Reform Movement in Upper Canada

The rapid development of Upper Canada after the War of 1812 produced social and economic tensions which were translated into politics through such issues as the expulsion of Robert Gourlay, the Alien Question, the Anglican monopoly of the Clergy Reserves and education, and Tory domination of patronage. A varied group, calling itself the Reform movement and including the Baldwins, the Bidwells, William Lyon Mackenzie, John Rolph and Egerton Ryerson, presented opposition to the dominant Family Compact. By 1828 the Reformers formed a majority in the assembly, but their program was blocked in the Tory-dominated councils.

During the early 1830s the Reform movement split. Moderates, led by Robert Baldwin, were committed to the British constitution, the imperial connection and the concept of a stable, hierarchical society; they simply wanted to enlarge the ruling elite through the introduction of Responsible Government. Radical reformers increasingly demanded the application of republican principles to create a social and economic democracy modelled on the US; they also sought greater colonial independence. Mackenzie led a third, extreme faction.
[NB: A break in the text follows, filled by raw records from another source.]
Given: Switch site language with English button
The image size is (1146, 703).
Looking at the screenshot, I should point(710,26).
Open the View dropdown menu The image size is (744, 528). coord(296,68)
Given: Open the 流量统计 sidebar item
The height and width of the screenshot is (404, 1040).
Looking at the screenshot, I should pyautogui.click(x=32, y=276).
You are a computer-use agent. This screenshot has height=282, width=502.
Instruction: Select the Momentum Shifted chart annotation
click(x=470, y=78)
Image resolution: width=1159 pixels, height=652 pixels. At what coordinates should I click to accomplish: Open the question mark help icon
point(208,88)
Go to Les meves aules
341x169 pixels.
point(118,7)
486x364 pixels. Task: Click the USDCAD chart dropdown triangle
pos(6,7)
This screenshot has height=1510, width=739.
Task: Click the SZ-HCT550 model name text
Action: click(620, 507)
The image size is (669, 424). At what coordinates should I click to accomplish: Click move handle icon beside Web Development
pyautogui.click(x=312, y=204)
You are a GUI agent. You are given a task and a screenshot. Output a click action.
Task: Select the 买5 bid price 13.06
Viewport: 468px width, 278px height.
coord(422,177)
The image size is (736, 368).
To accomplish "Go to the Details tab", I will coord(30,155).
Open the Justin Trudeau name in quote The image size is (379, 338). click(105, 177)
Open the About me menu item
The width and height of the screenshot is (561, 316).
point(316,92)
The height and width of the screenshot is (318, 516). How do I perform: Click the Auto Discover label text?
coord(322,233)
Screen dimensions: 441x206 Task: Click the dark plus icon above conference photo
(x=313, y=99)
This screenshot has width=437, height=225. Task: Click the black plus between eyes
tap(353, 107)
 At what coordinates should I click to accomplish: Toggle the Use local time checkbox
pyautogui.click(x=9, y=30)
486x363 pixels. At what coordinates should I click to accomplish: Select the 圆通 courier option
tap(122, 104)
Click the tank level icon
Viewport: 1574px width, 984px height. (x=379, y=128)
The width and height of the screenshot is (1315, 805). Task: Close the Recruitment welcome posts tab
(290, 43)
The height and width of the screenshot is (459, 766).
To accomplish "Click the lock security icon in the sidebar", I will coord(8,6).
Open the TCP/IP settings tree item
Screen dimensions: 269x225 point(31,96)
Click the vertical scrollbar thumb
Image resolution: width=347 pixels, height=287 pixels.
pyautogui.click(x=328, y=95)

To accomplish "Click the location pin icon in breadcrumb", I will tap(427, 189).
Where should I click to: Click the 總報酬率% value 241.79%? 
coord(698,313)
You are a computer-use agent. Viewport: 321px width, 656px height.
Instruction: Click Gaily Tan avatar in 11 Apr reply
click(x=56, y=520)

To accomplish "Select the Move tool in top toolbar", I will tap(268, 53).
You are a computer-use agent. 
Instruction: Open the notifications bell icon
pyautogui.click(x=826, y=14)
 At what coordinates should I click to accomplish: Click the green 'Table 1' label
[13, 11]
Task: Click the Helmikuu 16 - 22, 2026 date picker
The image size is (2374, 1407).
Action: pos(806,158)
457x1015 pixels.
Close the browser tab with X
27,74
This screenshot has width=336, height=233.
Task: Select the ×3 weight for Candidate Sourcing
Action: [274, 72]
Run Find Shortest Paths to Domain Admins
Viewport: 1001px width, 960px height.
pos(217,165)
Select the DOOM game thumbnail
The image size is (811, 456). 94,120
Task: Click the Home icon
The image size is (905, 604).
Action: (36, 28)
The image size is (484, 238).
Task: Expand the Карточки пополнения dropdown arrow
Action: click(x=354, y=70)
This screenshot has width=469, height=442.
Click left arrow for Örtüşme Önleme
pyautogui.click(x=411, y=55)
In 1836 Baldwin entered the executive council but Lt-Gov Sir Francis Bond Head refused to accept responsible government. The administration resigned and the moderates were squeezed out of the political process. Mackenzie's group, devastated in the subsequent election, became more revolutionary but was crushed in the Rebellions of 1837. The moderates, led by Baldwin and Francis Hincks, re-emerged as a potent political force in the United Province of Canada, and the nonrevolutionary radicals sank into oblivion.